We report the case of a parturient, who was received in the emergency room of the maternity ward of our hospital during the active phase of labor, without neuraxial imaging, in whom a cesarean section was indicated and performed under general anesthesia. Anesthesia for the parturient with neurofibromatosis is still not well documented, its management needs to be multidisciplinary, with a careful pre-conception planning.
Key words: Neurofibromatosis, imaging, neuraxial anesthesia, pregnancy.

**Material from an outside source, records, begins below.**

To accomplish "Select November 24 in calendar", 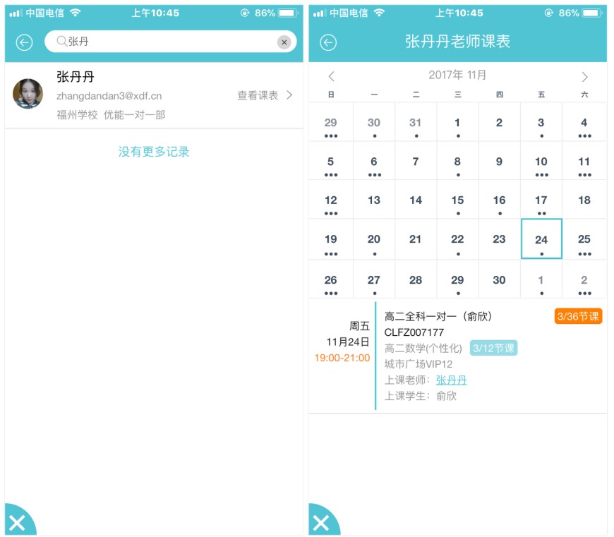I will [541, 239].
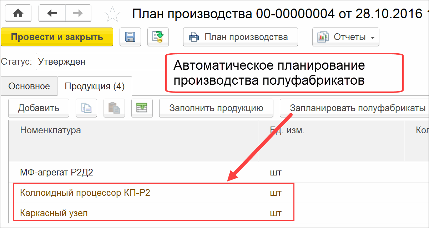The image size is (429, 228).
Task: Print using the План производства button
Action: click(240, 37)
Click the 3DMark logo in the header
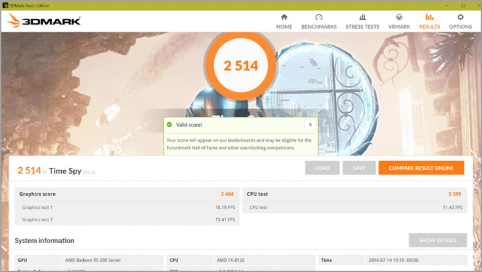The image size is (482, 272). pyautogui.click(x=44, y=21)
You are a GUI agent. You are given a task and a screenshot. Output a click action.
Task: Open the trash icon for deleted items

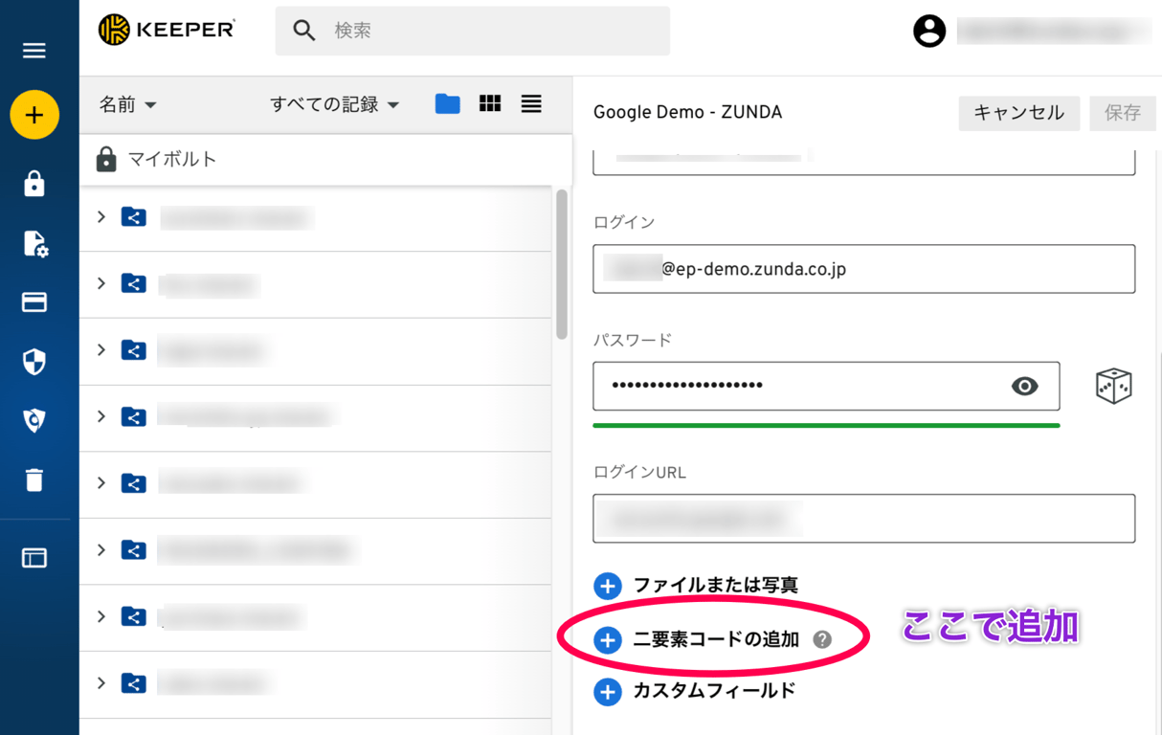(x=34, y=480)
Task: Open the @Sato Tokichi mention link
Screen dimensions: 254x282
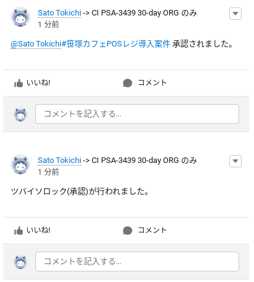Action: 36,44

Abbreviations: Neurofibromatosis type 1: NF-1
Citation: Amri AE, Elabdi F, Elkoundi A, Elhasnaoui MA. Neurofibromatosis during pregnancy, what about anesthesia? Anaesth. pain intensive care 2020;24(6):__
DOI: https://doi.org/10.35975/apic.v24i6.571
Received: 3 August 2019, Reviewed: 7 May 2020, 27 May 2020
Introduction
Neurofibromatosis type 1 or von Recklinghausen's disease, described in 1882 is the most common neurofibromatosis with an incidence of one birth per three or four thousand. Autosomal dominant transmission is full penetration, but with large inter-family and intra-family phenotypic variations partly reflecting the different mutations.1 Neurofibromatosis is a disease characterized by typical skin lesions, eye lesions of variable and localized forms either in the central nervous system, the neuraxis or on the path of peripheral nerves, all of its manifestations may worsen during pregnancy, thus the choice of anesthetic technique merits careful systemic evaluation.1-9 We report the anesthetic management of a parturient received in the emergency room of the maternity ward during the active phase of labor. She was planned to be delivered by cesarean section.
Case Presentation
A 28-year-old patient (weight 72 kg, height 1.68 m), primiparous, suffered from type 1 neurofibromatosis since her puberty but had no exacerbations of lesions during her pregnancy. The family history indicated her mother had had the same disease. She was admitted to the emergency department of the maternity ward during labor. The clinical examination at admission found a blood pressure at 110/60 mmHg, a heart rate at 92 bpm, without edema of the lower limbs. Obstetric examination noted the presence of uterine contractions, ruptured membranes, and an open cervix at 3 cm and a clinically favorable pelvis. Obstetric ultrasound revealed a singleton fetal pregnancy with positive cardiac activity and normal fetal measurements.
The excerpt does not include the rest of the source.